CLARE Teal and her Hollywood Style Orchestra, The Concorde, Eastleigh

IT is not often you see a 16 piece orchestra on the stage of Eastleigh’s Concorde Club.

But this was a mega tribute to blockbusting movie star Doris Day.

Jazz star Clare Teal has always championed the music of one of the most beloved female singers of the 20 th century.

Last year Clare celebrated the Hollywood screen goddess’s 90 th birthday on BBC Radio 2’s Friday Night Is Music Night.

There was such a phenomenal response that Clare decided to create a show that celebrated the whole of Doris’s life including her contribution to the world of music.

Now the popular Radio 2 presenter has taken this spectacular production on the road and it stopped off at the Stoneham Lane club where Clare carved out her own glittering career.

She describes her show as the “full Doris” and it certainly lives up to that billing, embracing the Hollywood legend’s massive show stopping hits and later material influenced by the world of pop.

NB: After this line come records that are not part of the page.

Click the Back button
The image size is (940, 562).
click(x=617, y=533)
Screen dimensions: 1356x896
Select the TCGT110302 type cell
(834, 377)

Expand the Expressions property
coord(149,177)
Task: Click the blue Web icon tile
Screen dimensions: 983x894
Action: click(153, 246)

Clare opened the first of her two sets with It’s Magic, one of the numbers from Doris Day’s film debut, Romance on the High Seas.

It was followed by the very up tempo Perhaps Perhaps Perhaps as she took the audience on a journey through the musical life of one of the biggest stars to come from Tinseltown.

Accompanying Clare on the star studded journey was a 16 piece band, made up of some of the finest musicians in the land.

They included saxophonist Ben Castle, son of the late Roy Castle , of TV’s Record Breakers fame and Gordon Campbell, lead trombone in the BBC Big Band.

Midway through the second set Clare was joined by award winning singer and special guest Matthew Ford, widely regarded as one of the finest big band singers in the United Kingdom.

Doris Day was also famous for her duets and Clare and Matthew joined forces for a very jolly version of No Two People from the 1952 Hans Christian Andersen film.

Matthew also delivered a beautiful version of Young At Heart from another musical film epic starring Doris Day and Frank Sinatra.

Other classics from the Doris Day song book included Secret Love, Deadwood Stage and Ready Willing and Able and the Black Hills of Dakota from the wild west themed classic Calamity Jane film.

Then it was time for a singalong as arms swayed and the chants of Que Sera Sera (Whatever Will Be Will Be) brought a rousing end to an evening of “full Doris.”